荣乡笑说着,一边与久活道别,目送久活下山去。
久活下山没多久,天色渐渐变暗了,荣乡在洞穴旁找了一些木材架起了一个小型的篝火,在黑暗中独自看着熊熊的火光,静静沉思。
来到河谷村庄已经有一段时间,荣乡一直埋头在制造或设计许多东西上,似乎忘了最重要的任务,也就是寻找自己的妻子。
可是这岂是那样容易忘记的事,荣乡与跳舞鸟之间的姻缘也许是场意外,但那却也是实实在在存在于荣乡人生中不可分割的一部分,就算没有倾诉过任何激烈的感情,却不妨碍在荣乡心里存在无可言喻的焦躁感。
也因此,荣乡谎称自己有线索,离开了乌尔联盟,可是谁都知道这种线索并不明确,要在这广袤的天地之间找一只鸟根本就是彻彻底底的疯狂,且不可实现之事,但他只能说服自己移动脚步,因为在这里停下了就甚么都做不到。
在这之后,久活的话帮了荣乡一把,姑且不论是真是假,荣乡至少找到了可以做的事,在制作各种物品上,让精神的沉重压力能够暂时解放,直到这夜深人静之时才会不经意地想起,压在胸口的沉重压力。
这天夜晚的山顶不见一丝光芒,唯有星月的微光能够点亮远处,荣乡往山下看去,看见了跳舞鸟栖息的树林,在那之后跳舞鸟成为了河谷村庄保护的对象,被奉为神鸟,至今仍有不少的跳舞鸟在此歌唱,但那其中却找不到荣乡熟悉的音色。
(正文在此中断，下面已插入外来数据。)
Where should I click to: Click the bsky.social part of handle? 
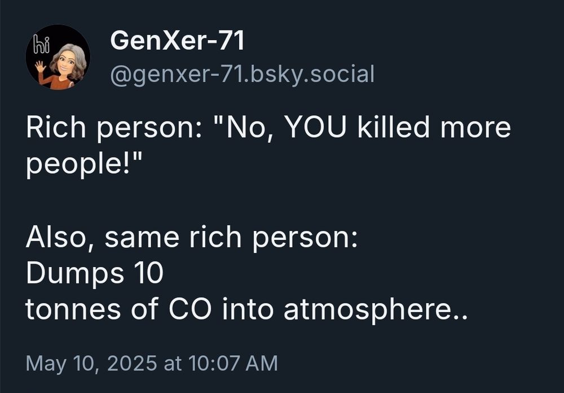[x=312, y=74]
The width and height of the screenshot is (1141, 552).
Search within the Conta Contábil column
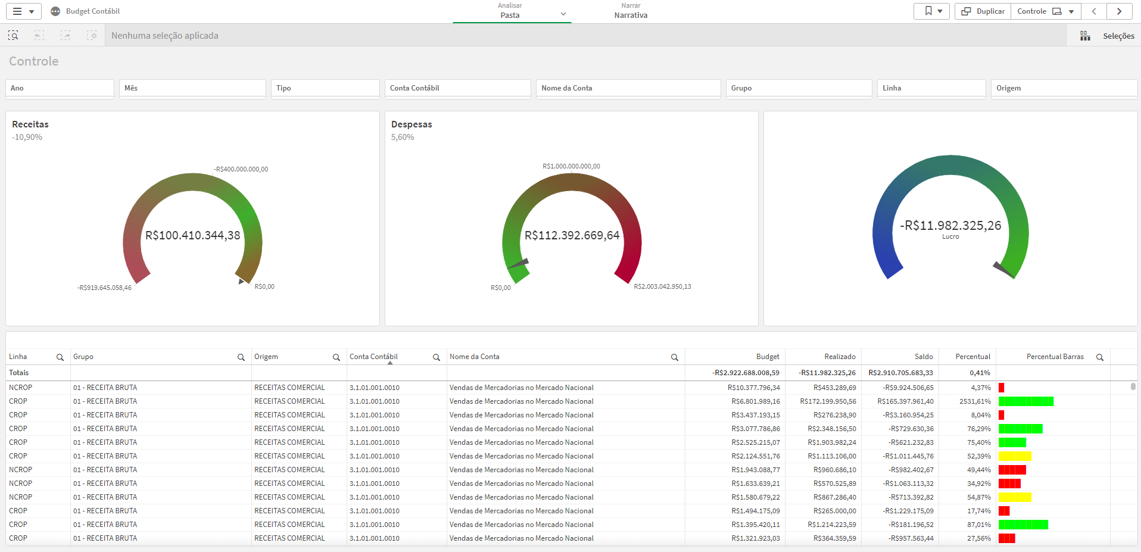pyautogui.click(x=437, y=357)
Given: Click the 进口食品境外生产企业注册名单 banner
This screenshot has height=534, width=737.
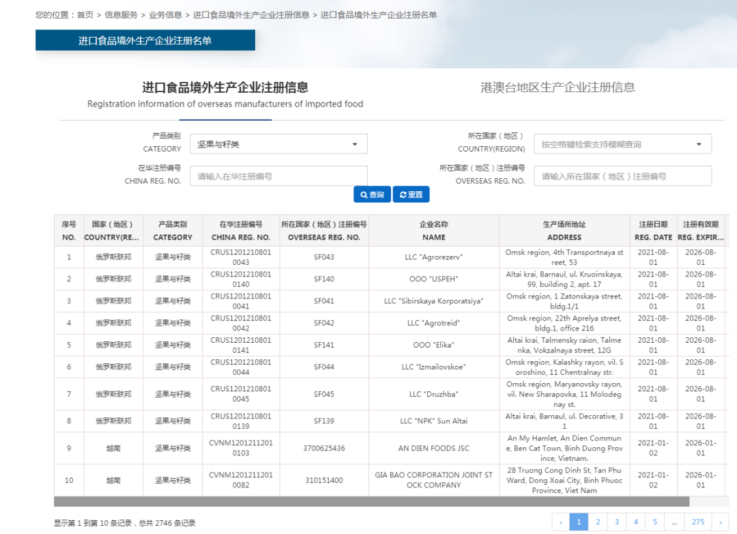Looking at the screenshot, I should click(x=145, y=40).
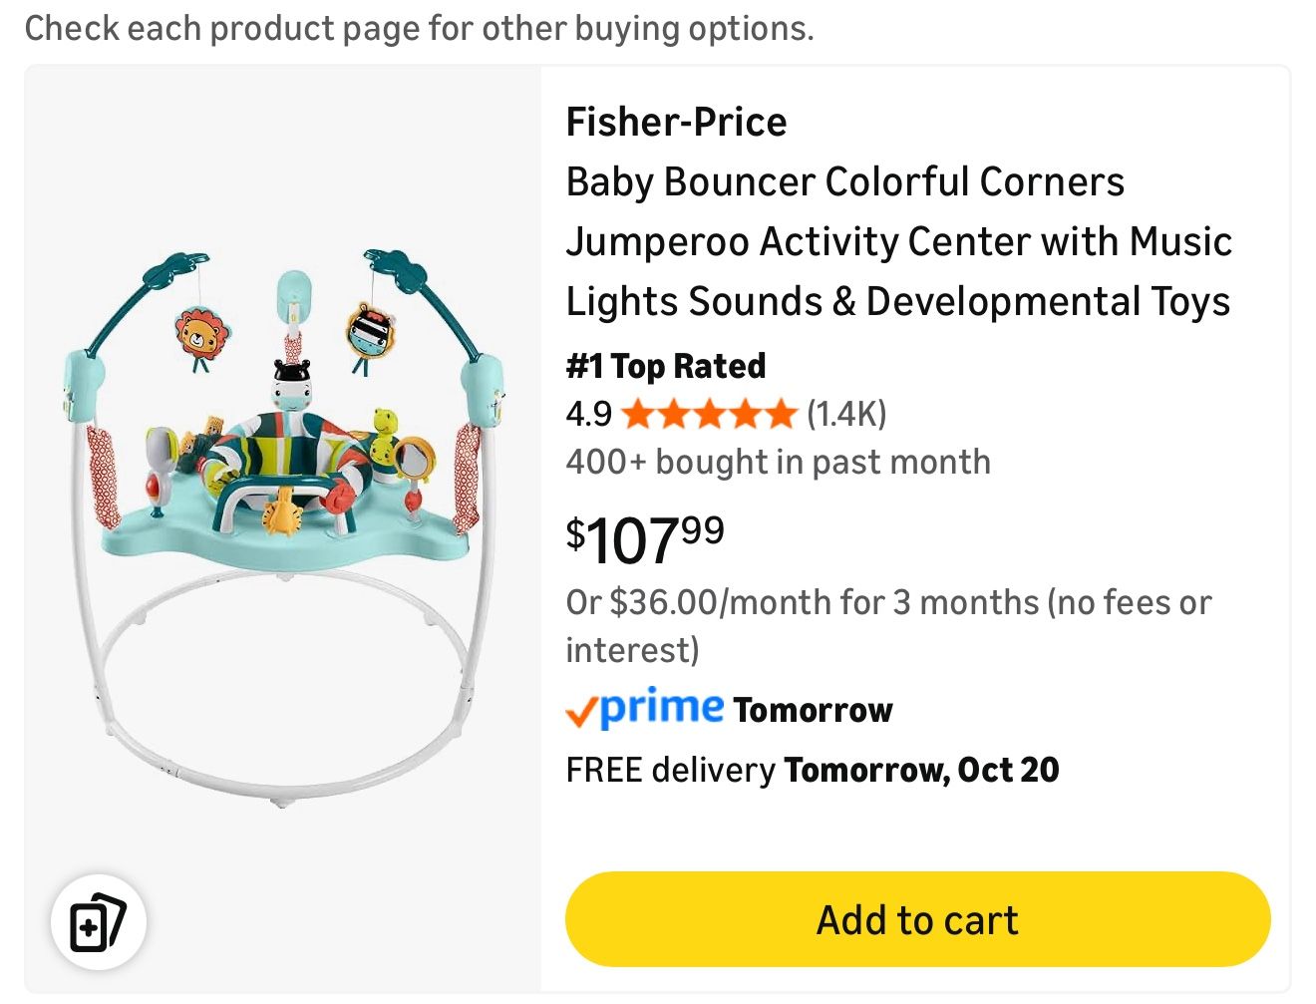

沉溺于往事一段时间,荣乡站起身来找了块薄木片,并掏出腰刀细细研磨,削成了当初与妻子对鸣的笛状,并缓缓地吹了起来,这笛声虽然与跳舞鸟的鸣叫是同样的音色,但曲调却是人类男性特有的哀思,似乎在向无人的河谷倾诉,相伴者已经不在。